In contrast, a shortage of internal expertise and cost-reduction goals were ranked as the least important motivations for moving assets to third parties, suggesting that outsourcing is being used as part of a broader operating model rather than as a simple cost-cutting tool. “The use of third-party asset managers across APAC is set to accelerate as insurers become increasingly comfortable with the practice and seek specialised expertise for complex private market investments,” said Shane Akeroyd, chief strategy officer and president of Asia-Pacific at Clearwater Analytics.
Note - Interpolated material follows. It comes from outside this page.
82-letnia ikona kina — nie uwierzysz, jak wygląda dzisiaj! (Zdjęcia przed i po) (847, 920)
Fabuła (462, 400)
Akeroyd added: “Generally, the shift is being driven by technology and the growing use of platforms which enable insurers to have the control and transparency they need. With 96% expecting increased M&A activity and private markets set to represent a third of allocations, external expertise becomes a competitive advantage.”

Global outsourcing data mirrors APAC trend

The APAC results sit within a broader global rise in insurance investment outsourcing captured in the Clearwater Analytics 2025 Insurance Investment Outsourcing Report, produced with DCS Financial Consulting. The global study reports a record $4.5 trillion in unaffiliated general account insurance AUM by external investment managers, representing a 24% year-on-year increase. Investment consultant assets under advisement reached $2 trillion.

Private markets have played a significant role in that expansion. The report notes that private market assets within outsourced insurance portfolios have reached $800 billion, up from less than $50 billion a decade ago. Over the same period, outsourced AUM almost tripled, while the number of participating managers increased to 90.

Private markets and technology shape insurer portfolios

The global findings highlight three themes with direct implications for insurers in Asia and Australia as they review their investment and operating models. First, insurers continue to increase allocations to private asset classes, including private credit and other alternative strategies, as part of multi-asset portfolios. The report notes that private asset AUM grew 34% year-on-year to $800 billion, with more private asset managers targeting insurance clients and more insurers using private markets for diversification and liability-matching objectives.

Second, public assets remain the core of insurers’ portfolios, but are increasingly managed alongside private strategies in integrated multi-asset frameworks. Eighty-three percent of managers participating in the study offer public asset strategies, and many also provide private asset solutions, requiring stronger operational and analytical support across both segments.

Third, technology is becoming central to how insurers evaluate and work with external managers. More than 80% of participating managers now deliver customised portfolio reporting, cash flow projections, accounting analytics, and regulatory support, supported by advanced technology platforms. AI-based analytics are beginning to see wider use as insurers seek to aggregate and interrogate data across complex portfolios and jurisdictions.